_TRECHO DO DOCUMENTO_
====
Poderíamos dizer que a primeira vez foi em 24 de abril de 1671. François Vatel, segundo muitos o inventor do chantilly, cravou uma espada no próprio peito ao perceber que não chegaria a tempo o peixe para o grande banquete de três dias para 3.000 convidados com o que o Príncipe de Condé pretendia entreter a Luís XIV para se redimir de antigos afrontes. Não era uma refeição qualquer, e a pressão acabou com ele. Mas, supostamente, Vatel não foi o único cozinheiro que tirou a própria vida devido à situação de estresse que certos fogões podem chegar a produzir.
Em 2003, o renomado cozinheiro francês Bernard Loiseau também atirou em si mesmo com uma espingarda de caça. O terrível incidente coincidiu com a perda de pontuação no guia Gault-Millau e com um momento no qual intuiu que Michelin poderia tirar de seu restaurante uma das suas três estrelas. Segundo sua viúva, no entanto, o que desestabilizou Loiseau não foi o Michelin, mas sim os comentários na imprensa em torno da “legitimidade” de que uma das estrelas lhe fosse removida. Em abril passado, voltou a acontecer: o norte-americano Homaro Cantu (uma estrela Michelin), excelente chef de vanguarda científica e personagem midiático, enforcou-se em sua fábrica de cerveja artesanal. Ao que parece, alguns braços de sua expansão empresarial não estavam funcionando como ele esperava.
É impossível estabelecer uma relação direta entre os fogões e o suicídio. Nenhuma cifra endossa que a incidência seja maior do que em outras profissões. Além disso, uma decisão tão pessoal é praticamente impossível de decifrar. Mas a pressão midiática e profissional que esses reconhecimentos representam nos últimos tempos, tudo o que ultrapassa o trabalho na cozinha, pesa muito nas carreiras de alguns chefs, afirmam alguns dos profissionais consultados pela reportagem do EL PAÍS (a maioria preferiu o anonimato). Mas a ponto de tirar a própria vida?
Joan Roca, cujo restaurante foi proclamado o melhor do mundo na última edição da 50 best (também em 2013), pede prudência na análise e desvincula o ofício desses ocorridos. Mas também alerta sobre certas perversões acarretadas pelo sucesso. “Não sei qual é a causa de sua morte, e quero acreditar que não tenha sido essa pressão. Mas é verdade que quando se está em um restaurante assim e se torna o número 1, há muita gente que vem para ver se você merece mesmo e para questionar o que você faz. É preciso se distanciar para que essa pressão não afetar você. Nós tentamos relativizá-la ao máximo e filtrá-la. Mas muitos vão permanentemente colocar em xeque o fato de você ser o número 1”, explica o chefe em seu restaurante, ápice absoluto da gastronomia mundial.
====
_EXERCÍCIO ESCRITO 1_
Repita na íntegra os registros desde a linha que contém "You are a GUI" até a linha que contém "coord(893,267)", ambas incluídas, e multiplique por 2,2 cada coordenada das respostas, arredondando para números inteiros, com as metades para cima. Não inclua as imagens na resposta.
O trecho e os registros vêm de fontes distintas.
====
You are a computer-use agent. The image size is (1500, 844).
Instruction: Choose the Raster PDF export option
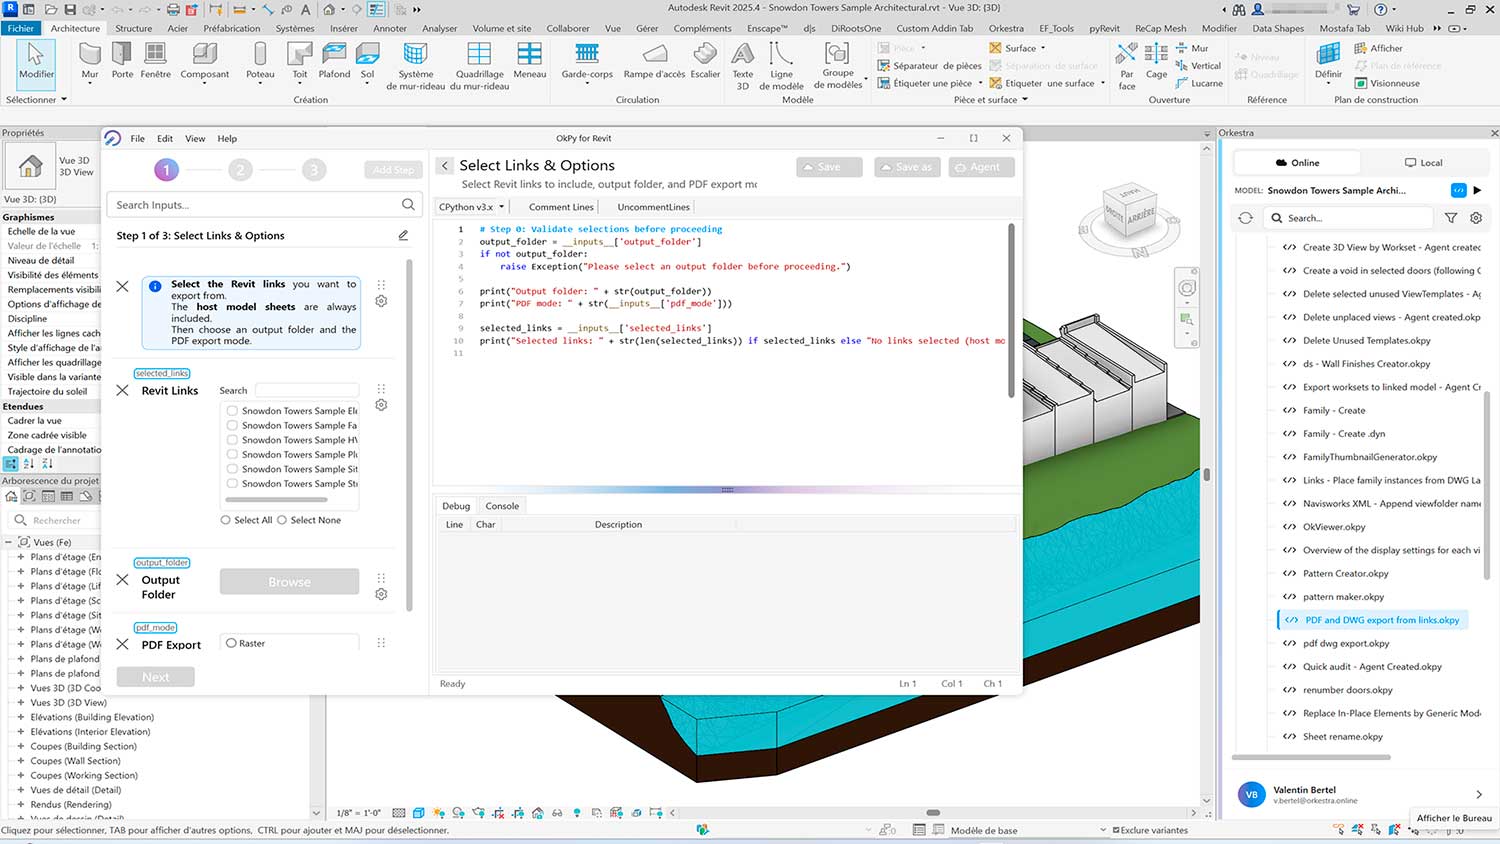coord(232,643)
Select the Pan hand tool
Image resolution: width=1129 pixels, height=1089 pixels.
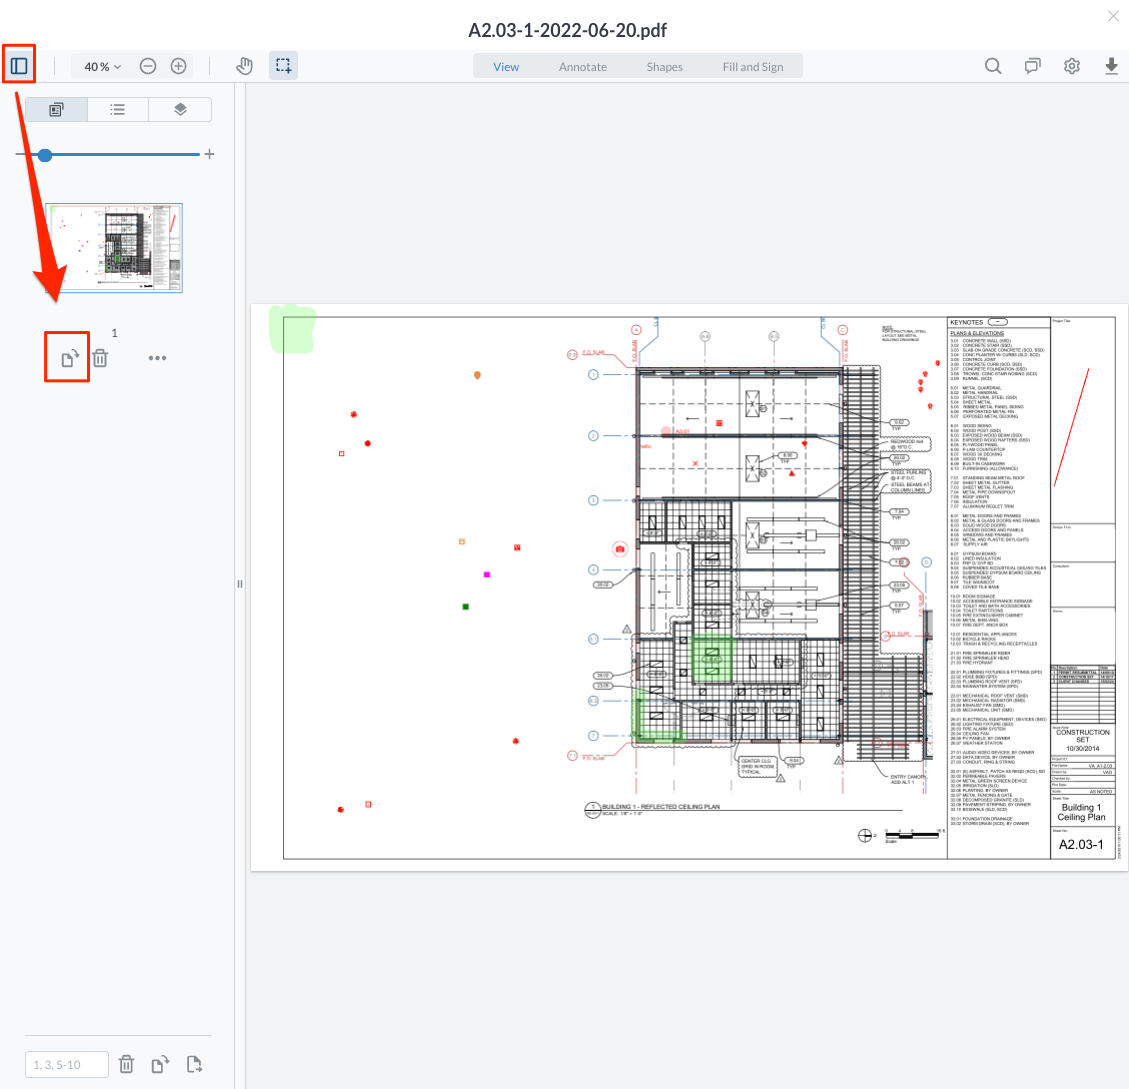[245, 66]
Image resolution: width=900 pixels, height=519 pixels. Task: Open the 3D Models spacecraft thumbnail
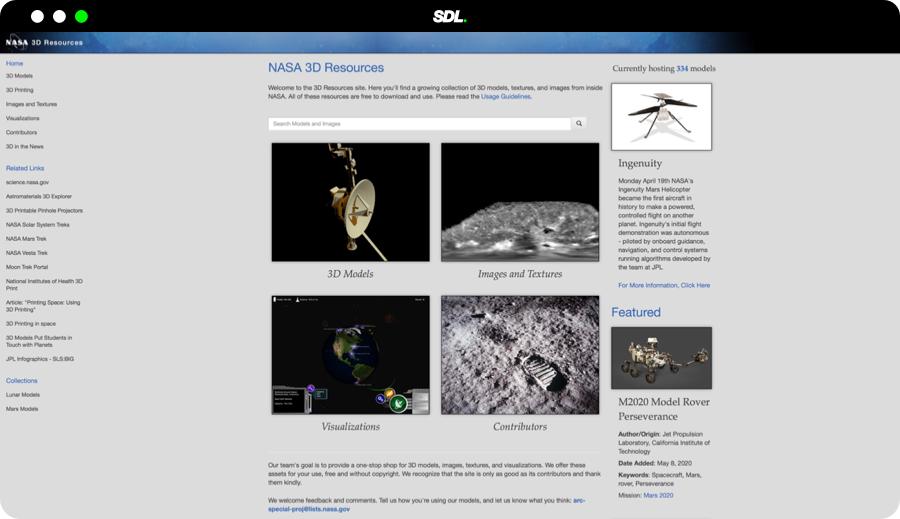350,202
====
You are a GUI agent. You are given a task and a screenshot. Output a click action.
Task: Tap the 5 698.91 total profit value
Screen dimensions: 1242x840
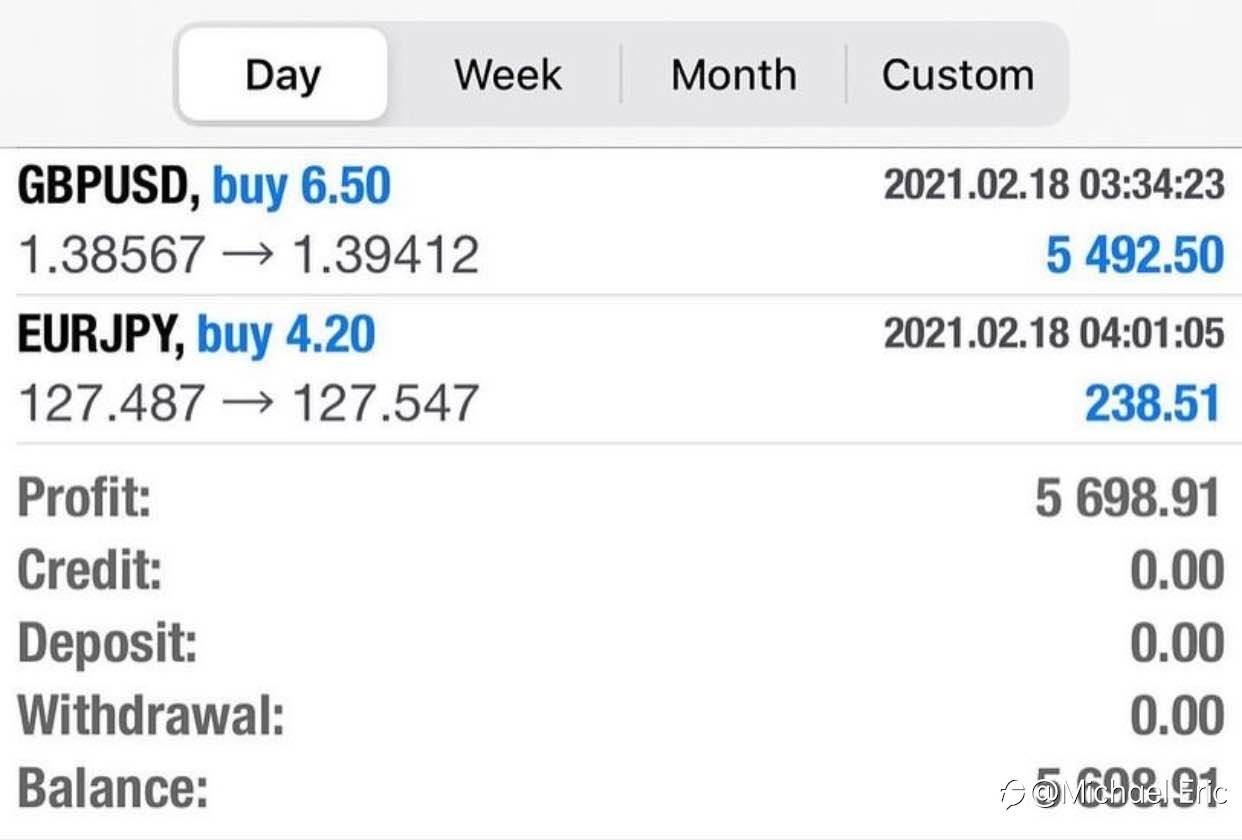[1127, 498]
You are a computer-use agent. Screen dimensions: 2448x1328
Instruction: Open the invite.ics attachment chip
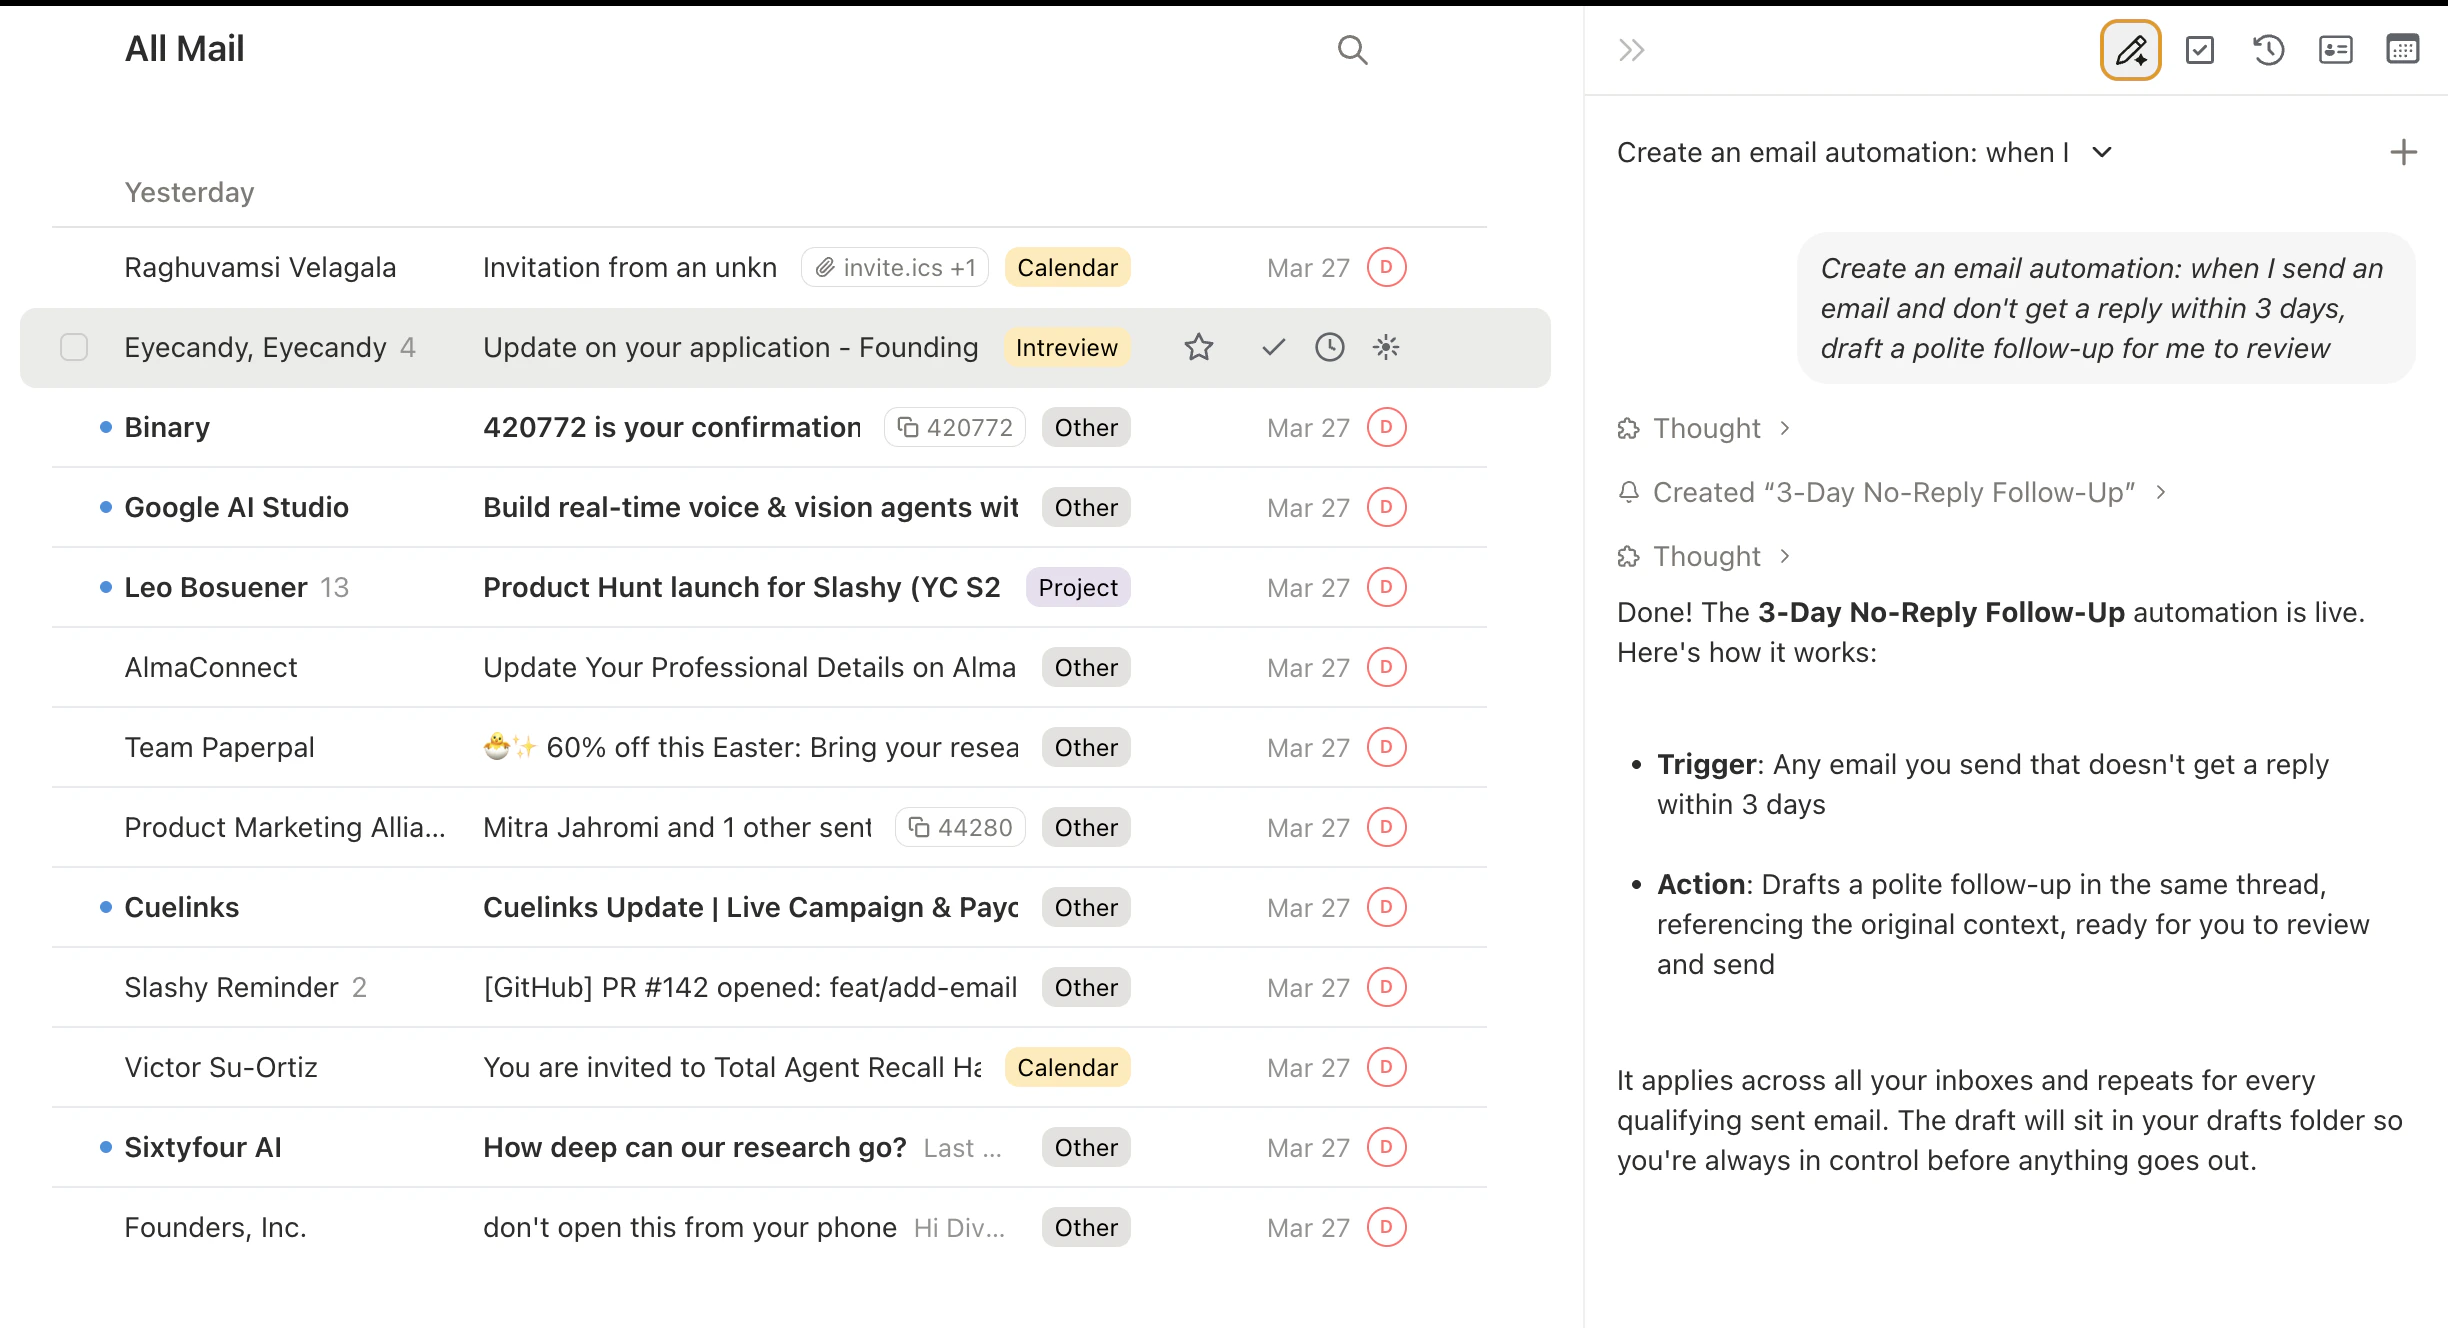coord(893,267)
====
_EXERCÍCIO ESCRITO 2_
Segundo o trecho do documento, em que data François Vatel cravou uma espada no próprio peito?

_RESPOSTA COMPLETA 1_
You are a GUI agent. You are given a task and a screenshot. Output a click action.
Task: Tap the 5 698.91 total profit value
Screen dimensions: 1242x840
[2479, 1096]
You are a computer-use agent. Screen dimensions: 2448x1328
Instruction: Open the invite.ics attachment chip
coord(1965,587)

_RESPOSTA COMPLETA 2_
Em 24 de abril de 1671.